Making their proposal attractive to the potential logical positivistic, styling the proposal would pragmatically necessitate that the researchers couch their proposal in logical positivistic terms. Hence, the researchers could start off by pointing to initiators of depression,

They can point to research such as that by Abramson et al. (1989) who postulate that depression is manufactured by and based on hopelessness. Do not some culture have more hopeless socio-economic political environment than others, by their very nature causing unavoidable stress? Depression, being closely related to stress, is also, accordingly, defined by political economic / political, social characteristics of different countries and populations. In that manner, depression in one particular country would be likely more common (and possibly more intense) than depression in another and, therefore, each culture needs to be studied on its own merits.

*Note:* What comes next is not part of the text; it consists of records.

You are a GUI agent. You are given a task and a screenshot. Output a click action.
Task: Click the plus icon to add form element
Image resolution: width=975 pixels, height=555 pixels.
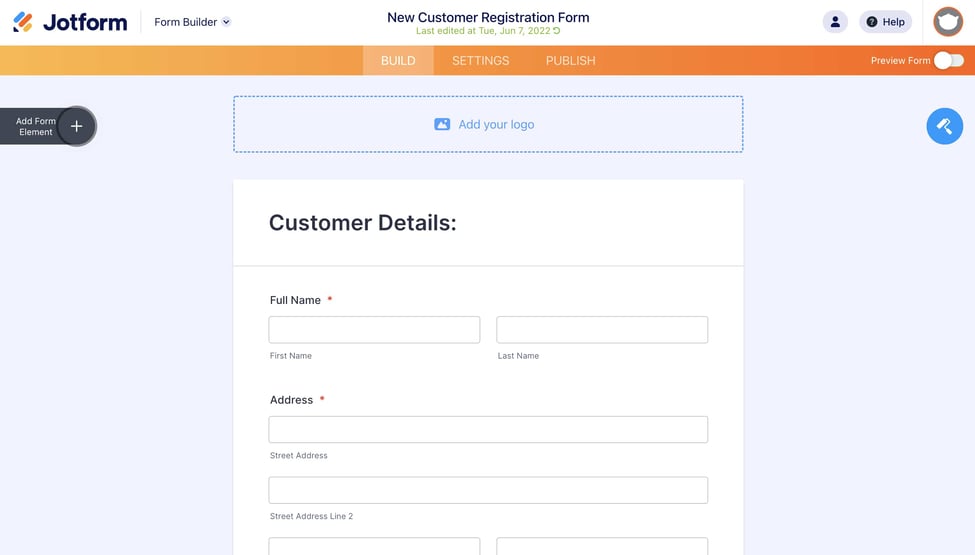point(77,126)
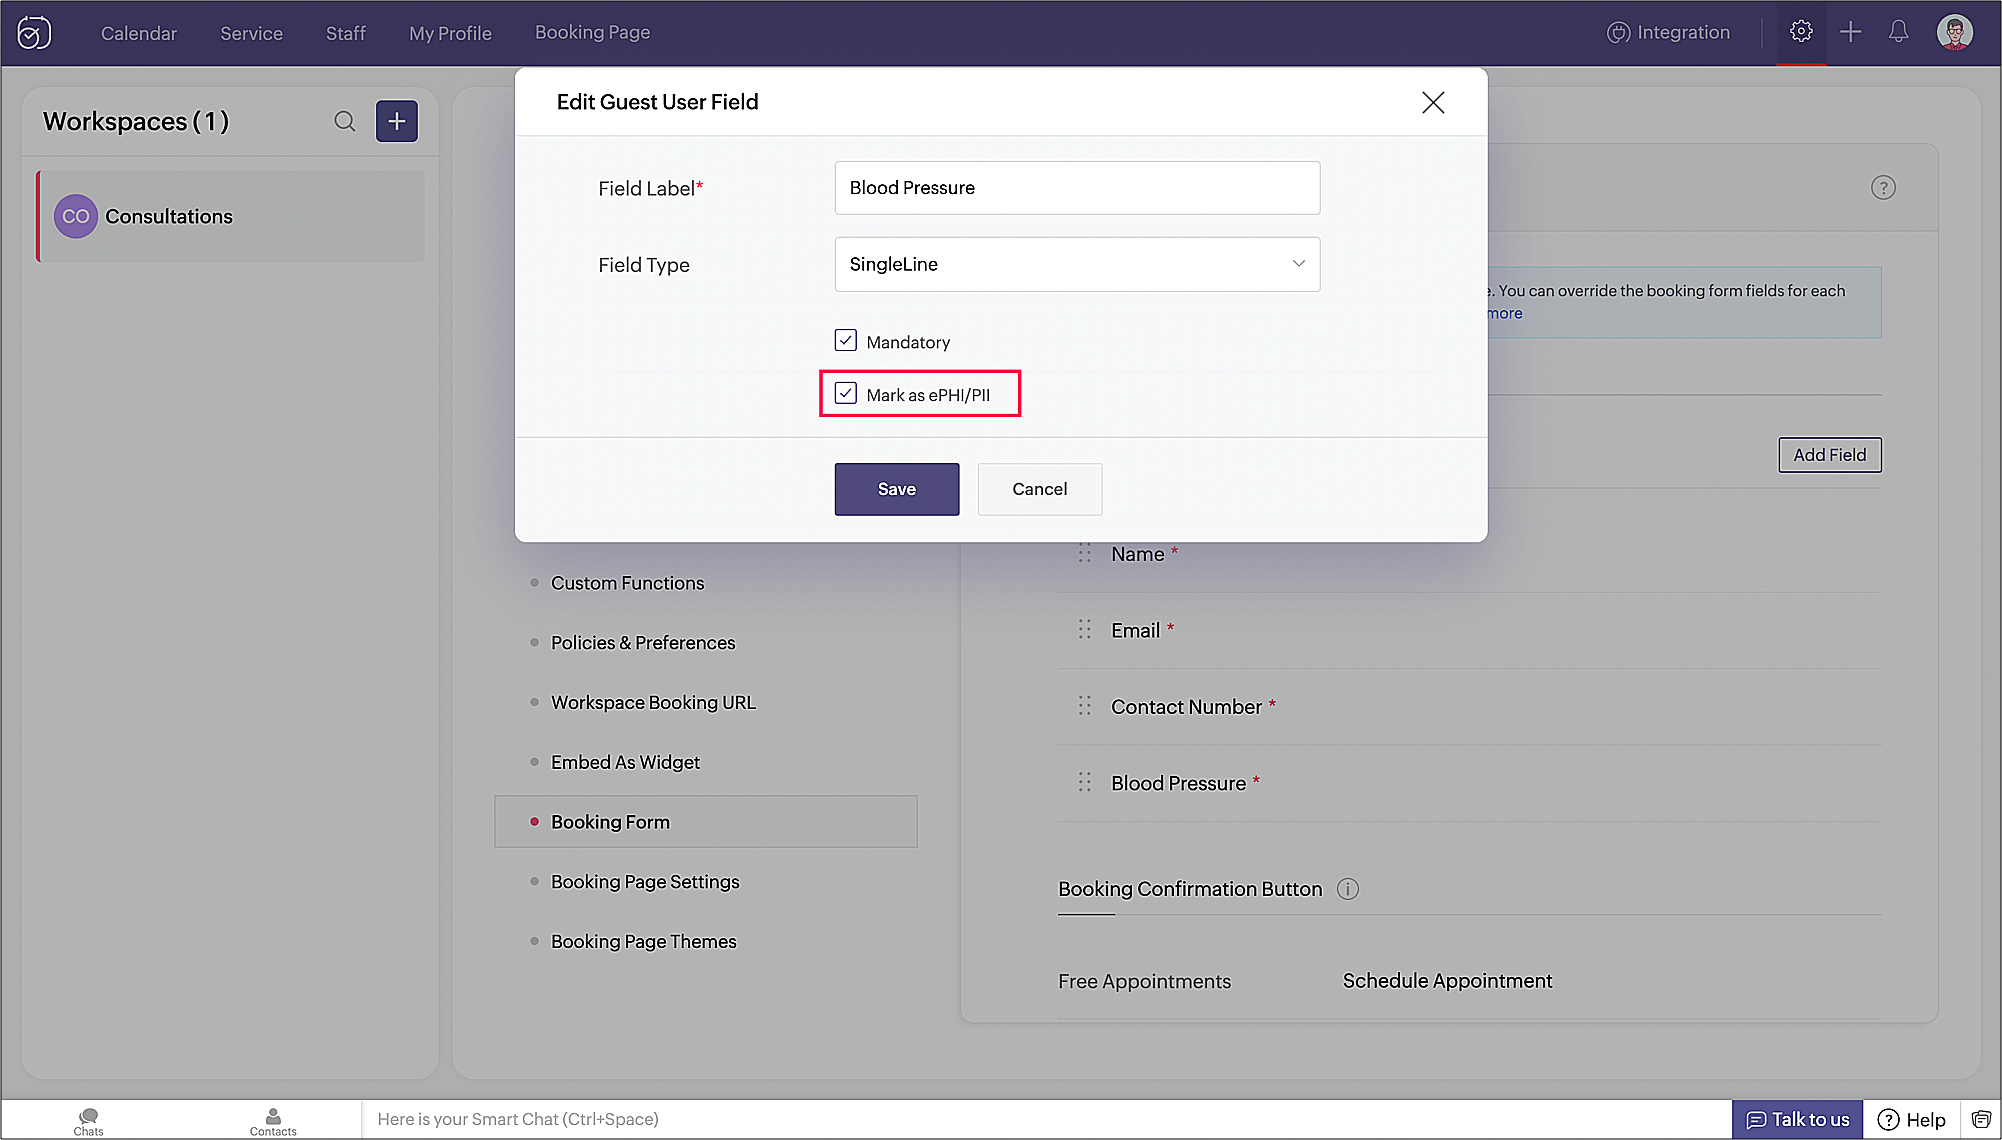The height and width of the screenshot is (1140, 2002).
Task: Click the Field Label text input
Action: [1077, 188]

The researcher's argument can continue by pointing to scientific studies that show that availability of social support may be amongst the most important controls for limiting risk to depression (Kaufman et al. 2004) and socail supprot may, in fact, be so essential a compeotn, that it can even ameliorate negative sequalea of gene and environmental factors. One culture may have a stronger social support system then another, and, therefore, teenage depression in that culture needs to be studied locally rather than as global phenomena.